Jean Miniac donne en son dernier livre un peu de lumière, à ceux qui en seraient provisoirement privés, sur la vie en poésie, le devenir, l’être poète et l’importance du lieu, ici perçu comme un lien, où s’écrit la poésie. De livre en livre, l’œuvre assoie sa force.

 

En se fiant à la possibilité d’écrire
 un poème
Près de la mer, on en oublie qu’on
 est vivant ; parce que la mer vit de
 notre vie cachée, elle se mêle
De tout ce qui n’est pas nous, et que
 nous peinons à rattraper ; elle nous
 rêve
Dépouillés de notre ombre, et quand
 nous allons un matin
Près d’elle, nous y retrouvons ces
 muets fantômes
Qu’elle a façonnés ; alors à notre tour
 nous restons sans voix.

 

Hymne à la mer, ode à la nature. Plongée dans les méandres de l’être. Poésie : Le jour.

L’écriture d’une poésie face à la mer, cela s’écrit entre ciel et terre. Comme si le poème, malgré le solide des mots, venait se conjoindre aux quatre éléments formant vie et fragments du réel. La poésie tisserait alors la vêture de ce que nous vivons.

Les textes de Miniac parlent ainsi de la mer, de son appel, mais aussi des villes qui, comme les gens de mer, prennent le large, cependant immobiles, à l’image des falaises. Transparaît une authentique valeur, intrinsèquement liée à la mer en toutes les époques : la fraternité.

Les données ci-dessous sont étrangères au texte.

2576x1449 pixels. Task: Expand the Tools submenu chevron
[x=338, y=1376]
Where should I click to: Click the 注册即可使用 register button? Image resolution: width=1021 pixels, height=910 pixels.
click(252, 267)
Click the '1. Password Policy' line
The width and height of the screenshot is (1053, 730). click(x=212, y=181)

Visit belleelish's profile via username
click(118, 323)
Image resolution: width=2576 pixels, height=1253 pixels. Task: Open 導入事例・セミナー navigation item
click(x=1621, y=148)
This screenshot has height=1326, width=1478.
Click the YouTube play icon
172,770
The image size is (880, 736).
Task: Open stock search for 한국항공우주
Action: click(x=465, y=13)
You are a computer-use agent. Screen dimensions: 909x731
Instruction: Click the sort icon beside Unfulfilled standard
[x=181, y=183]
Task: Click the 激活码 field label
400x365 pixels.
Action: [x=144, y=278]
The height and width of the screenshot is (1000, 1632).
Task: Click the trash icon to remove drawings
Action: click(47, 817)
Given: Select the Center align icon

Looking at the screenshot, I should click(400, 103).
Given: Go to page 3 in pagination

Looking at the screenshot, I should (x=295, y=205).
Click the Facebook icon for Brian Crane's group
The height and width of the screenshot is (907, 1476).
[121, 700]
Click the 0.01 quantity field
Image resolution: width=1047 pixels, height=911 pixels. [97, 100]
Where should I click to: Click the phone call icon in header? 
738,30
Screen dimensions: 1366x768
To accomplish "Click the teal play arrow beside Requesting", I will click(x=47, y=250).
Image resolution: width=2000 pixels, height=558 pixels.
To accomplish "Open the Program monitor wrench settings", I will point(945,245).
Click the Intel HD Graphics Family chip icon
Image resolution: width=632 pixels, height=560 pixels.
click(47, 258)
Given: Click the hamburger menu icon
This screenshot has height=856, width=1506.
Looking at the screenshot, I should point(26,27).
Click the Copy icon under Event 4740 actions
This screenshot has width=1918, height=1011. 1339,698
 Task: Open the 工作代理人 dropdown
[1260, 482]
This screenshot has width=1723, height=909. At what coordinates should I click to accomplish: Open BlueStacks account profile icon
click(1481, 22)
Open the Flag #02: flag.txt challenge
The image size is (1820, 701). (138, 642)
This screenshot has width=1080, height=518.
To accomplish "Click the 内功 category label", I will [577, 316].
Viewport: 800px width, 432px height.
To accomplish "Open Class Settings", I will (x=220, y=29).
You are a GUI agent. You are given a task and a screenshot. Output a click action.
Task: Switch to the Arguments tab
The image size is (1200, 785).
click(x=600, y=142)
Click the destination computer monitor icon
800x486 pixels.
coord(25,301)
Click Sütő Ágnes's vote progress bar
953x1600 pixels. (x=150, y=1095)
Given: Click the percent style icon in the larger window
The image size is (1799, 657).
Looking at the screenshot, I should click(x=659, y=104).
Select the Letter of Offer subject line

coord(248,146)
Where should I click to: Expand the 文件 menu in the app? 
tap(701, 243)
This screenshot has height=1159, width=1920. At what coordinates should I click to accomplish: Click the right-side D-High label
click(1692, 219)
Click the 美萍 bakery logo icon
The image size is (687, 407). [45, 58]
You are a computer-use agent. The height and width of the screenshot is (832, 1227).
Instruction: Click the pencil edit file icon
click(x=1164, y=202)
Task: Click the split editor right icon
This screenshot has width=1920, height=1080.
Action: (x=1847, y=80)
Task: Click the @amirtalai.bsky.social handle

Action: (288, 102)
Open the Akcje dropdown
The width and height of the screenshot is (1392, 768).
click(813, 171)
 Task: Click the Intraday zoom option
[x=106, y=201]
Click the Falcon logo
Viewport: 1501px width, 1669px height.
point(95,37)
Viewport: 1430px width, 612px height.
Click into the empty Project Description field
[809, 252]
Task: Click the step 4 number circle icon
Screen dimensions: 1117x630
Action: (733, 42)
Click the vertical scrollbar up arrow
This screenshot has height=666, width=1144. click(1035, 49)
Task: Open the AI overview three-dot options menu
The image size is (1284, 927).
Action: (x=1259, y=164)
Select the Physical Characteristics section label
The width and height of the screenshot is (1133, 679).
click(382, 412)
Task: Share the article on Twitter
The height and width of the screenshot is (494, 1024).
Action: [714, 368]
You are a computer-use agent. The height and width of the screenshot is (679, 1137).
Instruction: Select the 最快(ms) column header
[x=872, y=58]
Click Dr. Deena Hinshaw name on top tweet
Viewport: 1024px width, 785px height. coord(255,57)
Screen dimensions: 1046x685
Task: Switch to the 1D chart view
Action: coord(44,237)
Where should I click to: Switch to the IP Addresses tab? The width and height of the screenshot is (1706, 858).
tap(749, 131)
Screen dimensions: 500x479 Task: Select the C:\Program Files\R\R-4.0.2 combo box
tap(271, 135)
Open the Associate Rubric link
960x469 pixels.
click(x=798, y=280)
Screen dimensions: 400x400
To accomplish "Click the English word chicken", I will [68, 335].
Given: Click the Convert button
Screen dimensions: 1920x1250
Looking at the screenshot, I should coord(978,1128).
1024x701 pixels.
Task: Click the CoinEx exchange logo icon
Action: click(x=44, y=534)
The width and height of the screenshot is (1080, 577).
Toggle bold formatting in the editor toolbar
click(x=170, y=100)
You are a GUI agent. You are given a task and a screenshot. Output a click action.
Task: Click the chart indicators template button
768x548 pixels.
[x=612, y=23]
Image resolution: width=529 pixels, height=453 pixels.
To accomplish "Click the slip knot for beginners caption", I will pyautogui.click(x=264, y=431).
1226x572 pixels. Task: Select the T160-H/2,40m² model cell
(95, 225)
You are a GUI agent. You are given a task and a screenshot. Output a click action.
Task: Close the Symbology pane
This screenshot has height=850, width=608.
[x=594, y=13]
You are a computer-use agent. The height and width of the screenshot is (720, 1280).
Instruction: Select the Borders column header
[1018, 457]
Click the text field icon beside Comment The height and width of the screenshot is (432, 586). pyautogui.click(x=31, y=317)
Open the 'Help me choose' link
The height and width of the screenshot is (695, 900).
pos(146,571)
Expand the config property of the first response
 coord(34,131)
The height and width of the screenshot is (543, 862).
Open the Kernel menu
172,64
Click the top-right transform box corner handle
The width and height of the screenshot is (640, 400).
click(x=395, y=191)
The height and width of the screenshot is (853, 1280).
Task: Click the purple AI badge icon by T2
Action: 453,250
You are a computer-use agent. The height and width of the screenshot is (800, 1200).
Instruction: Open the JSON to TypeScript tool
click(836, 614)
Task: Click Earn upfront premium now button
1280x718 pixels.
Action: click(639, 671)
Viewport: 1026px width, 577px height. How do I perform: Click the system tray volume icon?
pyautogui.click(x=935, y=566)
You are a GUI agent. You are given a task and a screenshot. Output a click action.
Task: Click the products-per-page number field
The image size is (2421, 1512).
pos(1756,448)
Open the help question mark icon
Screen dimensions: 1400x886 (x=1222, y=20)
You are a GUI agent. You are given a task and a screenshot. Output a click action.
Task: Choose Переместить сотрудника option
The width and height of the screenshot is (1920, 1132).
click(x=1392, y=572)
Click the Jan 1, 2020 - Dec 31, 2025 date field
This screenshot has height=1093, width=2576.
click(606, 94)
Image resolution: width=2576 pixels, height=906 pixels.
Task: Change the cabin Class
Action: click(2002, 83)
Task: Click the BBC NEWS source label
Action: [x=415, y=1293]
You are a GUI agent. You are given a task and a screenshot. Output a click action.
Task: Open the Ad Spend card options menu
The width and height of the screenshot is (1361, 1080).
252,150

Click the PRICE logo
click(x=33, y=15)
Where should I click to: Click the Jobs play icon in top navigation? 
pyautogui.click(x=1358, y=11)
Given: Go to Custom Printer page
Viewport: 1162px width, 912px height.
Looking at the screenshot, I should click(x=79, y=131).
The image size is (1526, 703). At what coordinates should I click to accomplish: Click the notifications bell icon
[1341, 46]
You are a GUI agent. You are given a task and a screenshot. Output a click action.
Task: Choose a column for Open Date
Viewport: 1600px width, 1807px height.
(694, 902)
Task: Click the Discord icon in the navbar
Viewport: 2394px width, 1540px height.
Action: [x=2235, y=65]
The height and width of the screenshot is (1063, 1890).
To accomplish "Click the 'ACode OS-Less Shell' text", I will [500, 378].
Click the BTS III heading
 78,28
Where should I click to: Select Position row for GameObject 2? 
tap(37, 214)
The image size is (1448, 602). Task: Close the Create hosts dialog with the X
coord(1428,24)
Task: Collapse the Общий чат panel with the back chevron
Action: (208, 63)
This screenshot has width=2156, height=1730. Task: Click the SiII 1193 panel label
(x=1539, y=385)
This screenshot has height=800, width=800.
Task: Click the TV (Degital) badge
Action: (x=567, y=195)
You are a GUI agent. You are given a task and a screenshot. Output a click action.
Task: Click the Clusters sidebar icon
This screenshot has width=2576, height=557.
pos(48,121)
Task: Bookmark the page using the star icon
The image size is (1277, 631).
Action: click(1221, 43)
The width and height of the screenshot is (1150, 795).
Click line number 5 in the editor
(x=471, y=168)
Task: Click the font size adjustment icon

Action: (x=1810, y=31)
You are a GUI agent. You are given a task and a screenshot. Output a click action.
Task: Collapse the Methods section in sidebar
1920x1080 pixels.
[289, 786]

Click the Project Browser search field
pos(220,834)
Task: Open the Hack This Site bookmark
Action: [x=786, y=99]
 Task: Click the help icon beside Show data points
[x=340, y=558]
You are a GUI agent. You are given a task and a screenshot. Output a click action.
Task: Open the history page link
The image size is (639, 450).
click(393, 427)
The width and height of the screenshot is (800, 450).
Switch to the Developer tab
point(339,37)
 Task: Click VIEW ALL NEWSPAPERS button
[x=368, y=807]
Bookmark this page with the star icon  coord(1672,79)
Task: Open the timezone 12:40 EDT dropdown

La mort aussi. Celle qui vient.

 

Un jour, je m’en souviens,
Un vieux voisin m’avait arrêté dans un chemin
  creux (on entendait la mer au loin)
Et dit : « Alors, toujours dans tes poésies ? »
D’un air d’aimable mépris. Je n’ai rien répondu.
  les vagues n’avaient pas encore lavé le corps
  de son fils
Qu’il allait tuer de cette façon.
C’est vertigineux, la vie. On aime, et armé de
  ce blanc-seing,
On pousse un enfant au suicide.

 

Un poème fort peu politiquement correct.

Et au fond, cette mer toujours là est aussi la mère, l’absente qui demeure de loin en loin. Par delà les rivages.